You would like to know how can you use Symantec Endpoint Protection's optional Risk Tracer capabilities to locate infected machines that are attempting to spread a threat during an outbreak. You would also like to know how can you view the information Risk Tracer has gathered to show the top machines that are attacking other machines in your environment.



Microsoft Windows operating systems


Risk Tracer must first be enabled in your Virus and Spyware Protection policy in order to view the information it can collect.  To function fully, Risk Tracer requires Network Threat Protection (NTP) and IPS to be installed and IPS Active Response to be enabled.
[Please see What is Risk Tracer? for more information.]

To view the top machines that are attacking other machines in your environment discovered by Auto-Protect and located by way of Risk Tracer, open the Symantec Endpoint Protection Manager (SEPM) and go to the Monitors page.  View the "Risk Distribution by Attacker" chart under "Summary" which should show the IP addresses of the risk attackers.
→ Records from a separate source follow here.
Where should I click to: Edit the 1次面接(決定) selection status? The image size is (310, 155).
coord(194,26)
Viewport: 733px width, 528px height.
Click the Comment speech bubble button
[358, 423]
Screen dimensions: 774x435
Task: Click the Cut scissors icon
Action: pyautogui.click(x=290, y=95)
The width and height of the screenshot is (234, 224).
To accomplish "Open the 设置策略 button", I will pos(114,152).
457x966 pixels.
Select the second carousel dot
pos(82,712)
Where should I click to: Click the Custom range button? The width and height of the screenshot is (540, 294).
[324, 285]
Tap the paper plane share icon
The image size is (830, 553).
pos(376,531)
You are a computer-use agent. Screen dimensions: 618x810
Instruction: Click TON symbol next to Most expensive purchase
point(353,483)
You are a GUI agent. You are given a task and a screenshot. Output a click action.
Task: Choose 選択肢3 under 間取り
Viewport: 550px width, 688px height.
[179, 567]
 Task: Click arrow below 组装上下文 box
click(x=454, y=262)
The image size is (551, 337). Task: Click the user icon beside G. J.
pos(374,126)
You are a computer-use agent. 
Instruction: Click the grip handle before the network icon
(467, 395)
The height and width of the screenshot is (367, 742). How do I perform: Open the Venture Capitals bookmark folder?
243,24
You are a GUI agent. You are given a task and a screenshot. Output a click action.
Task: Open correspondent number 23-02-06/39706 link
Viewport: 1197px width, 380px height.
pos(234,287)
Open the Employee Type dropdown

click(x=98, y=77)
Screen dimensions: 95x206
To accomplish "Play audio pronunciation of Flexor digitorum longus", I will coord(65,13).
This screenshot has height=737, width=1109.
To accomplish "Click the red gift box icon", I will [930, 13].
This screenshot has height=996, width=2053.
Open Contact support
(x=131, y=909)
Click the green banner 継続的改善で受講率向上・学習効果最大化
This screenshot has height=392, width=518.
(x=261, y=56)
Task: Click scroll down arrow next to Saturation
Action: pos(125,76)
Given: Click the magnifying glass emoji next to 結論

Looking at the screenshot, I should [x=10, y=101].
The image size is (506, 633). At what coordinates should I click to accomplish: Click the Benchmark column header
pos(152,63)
More details on a specific threat can be found at :

Monitors->Logs Tab->Log type : Risk and click on View Log. Then select the particular risk you wish to view more information about and click the Details hyperlink at the top of the page.


How to enable Risk Tracer in Endpoint Protection:

  • Log in to SEPM.
  • Click on Policies tab.
  • Right click on Virus and Spyware Protection policy and click Edit.
  • Click on Auto-Protect.
  • Click on the Advanced tab and click on Risk Tracer under Additional Options.
  • Put a check mark in Enable Risk Tracer and then click OK.

Technical Information
After Risk Tracer is enabled in SEP 12.1, or newer, the raw logs can be found under the following path:

  • C:\Documents and Settings\All Users\Application Data\Symantec\Symantec Endpoint Protection\<version>\Data\Logs\AV


If an outbreak is underway, administrators seeking to identify suspicious computers and files are also encouraged to examine the SEPM's SONAR reports.  Detailed tips can be found in the Connect article Using SEPM Alerts and Reports to Combat a Malware Outbreak.